Temporal waveform denoising using deep learning for injection laser systems of inertial confinement fusion high-power laser facilities

For the pulse shaping system of the SG-Ⅱ-up facility, we propose a U-shaped convolutional neural network that integrates multi-scale feature extraction capabilities, an attention mechanism and long short-term memory units, which effectively facilitates real-time denoising of diverse shaping pulses. We train the model using simulated datasets and evaluate it on both the simulated and experimental temporal waveforms. During the evaluation of simulated waveforms, we achieve high-precision denoising, resulting in great performance for temporal waveforms with frequency modulationto-amplitude modulation conversion(FM-to-AM) exceeding 50%, exceedingly high contrast of over 300:1 and multistep structures.

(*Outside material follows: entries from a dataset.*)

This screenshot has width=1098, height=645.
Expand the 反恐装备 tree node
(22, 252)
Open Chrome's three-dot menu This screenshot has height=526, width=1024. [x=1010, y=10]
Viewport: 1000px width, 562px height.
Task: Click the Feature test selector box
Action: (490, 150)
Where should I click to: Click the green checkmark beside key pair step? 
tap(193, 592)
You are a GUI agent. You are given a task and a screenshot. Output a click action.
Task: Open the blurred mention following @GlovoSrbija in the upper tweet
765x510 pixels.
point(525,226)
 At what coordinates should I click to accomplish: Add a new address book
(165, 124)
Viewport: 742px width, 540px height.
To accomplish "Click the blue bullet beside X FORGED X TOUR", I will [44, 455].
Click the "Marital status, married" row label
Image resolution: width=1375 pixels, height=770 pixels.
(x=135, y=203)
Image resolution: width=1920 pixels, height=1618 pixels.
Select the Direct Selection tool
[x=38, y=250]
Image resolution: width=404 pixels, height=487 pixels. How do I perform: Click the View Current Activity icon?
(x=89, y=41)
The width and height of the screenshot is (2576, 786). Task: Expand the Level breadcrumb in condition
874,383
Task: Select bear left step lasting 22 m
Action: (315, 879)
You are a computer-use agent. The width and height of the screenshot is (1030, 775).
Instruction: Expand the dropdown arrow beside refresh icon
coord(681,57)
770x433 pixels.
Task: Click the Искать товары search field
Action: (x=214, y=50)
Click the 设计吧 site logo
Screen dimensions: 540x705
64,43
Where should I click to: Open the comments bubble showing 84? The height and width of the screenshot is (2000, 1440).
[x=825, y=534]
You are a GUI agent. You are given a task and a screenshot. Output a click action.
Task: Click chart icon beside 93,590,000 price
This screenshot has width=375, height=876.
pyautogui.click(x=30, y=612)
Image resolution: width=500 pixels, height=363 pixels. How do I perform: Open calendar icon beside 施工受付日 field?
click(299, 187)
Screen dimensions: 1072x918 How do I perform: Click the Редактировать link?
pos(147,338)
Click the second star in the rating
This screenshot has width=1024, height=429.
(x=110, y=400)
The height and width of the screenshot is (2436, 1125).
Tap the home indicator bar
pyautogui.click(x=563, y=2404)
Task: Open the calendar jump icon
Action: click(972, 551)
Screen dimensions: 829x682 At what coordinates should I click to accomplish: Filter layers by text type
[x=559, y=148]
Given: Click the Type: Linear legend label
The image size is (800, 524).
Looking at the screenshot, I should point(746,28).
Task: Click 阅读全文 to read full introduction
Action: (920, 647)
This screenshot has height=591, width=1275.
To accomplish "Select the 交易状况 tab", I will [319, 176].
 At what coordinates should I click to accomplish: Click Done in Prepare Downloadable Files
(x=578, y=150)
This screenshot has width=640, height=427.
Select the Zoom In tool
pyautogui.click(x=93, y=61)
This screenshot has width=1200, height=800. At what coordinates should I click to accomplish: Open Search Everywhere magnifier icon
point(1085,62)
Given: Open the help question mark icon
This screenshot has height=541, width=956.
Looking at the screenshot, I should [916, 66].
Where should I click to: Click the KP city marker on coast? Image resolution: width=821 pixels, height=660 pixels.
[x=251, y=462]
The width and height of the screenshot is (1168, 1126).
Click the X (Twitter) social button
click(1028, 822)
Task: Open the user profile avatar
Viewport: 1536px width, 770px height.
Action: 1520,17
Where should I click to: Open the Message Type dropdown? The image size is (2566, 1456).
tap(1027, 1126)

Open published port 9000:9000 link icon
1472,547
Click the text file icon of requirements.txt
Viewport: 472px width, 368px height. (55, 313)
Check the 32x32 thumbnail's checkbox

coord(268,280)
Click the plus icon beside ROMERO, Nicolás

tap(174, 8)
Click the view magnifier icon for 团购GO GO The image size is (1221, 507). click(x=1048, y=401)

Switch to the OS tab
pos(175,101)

The errors are less than 1% for both root mean square error and contrast, and there is a remarkable improvement in the signal-to-noise ratio by over 50%. During the evaluation of experimental waveforms, the model can obtain different denoised waveforms with contrast greater than 200:1. The stability of the model is verified using temporal waveforms with identical pulse widths and contrast, ensuring that while achieving smooth temporal profiles,the intricate details of the signals are preserved. The results demonstrate that the denoising model, trained utilizing the simulation dataset, is capable of efficiently processing complex temporal waveforms in real-time for experiments and mitigating the influence of electronic noise and FM-to-AM on the time–power curve.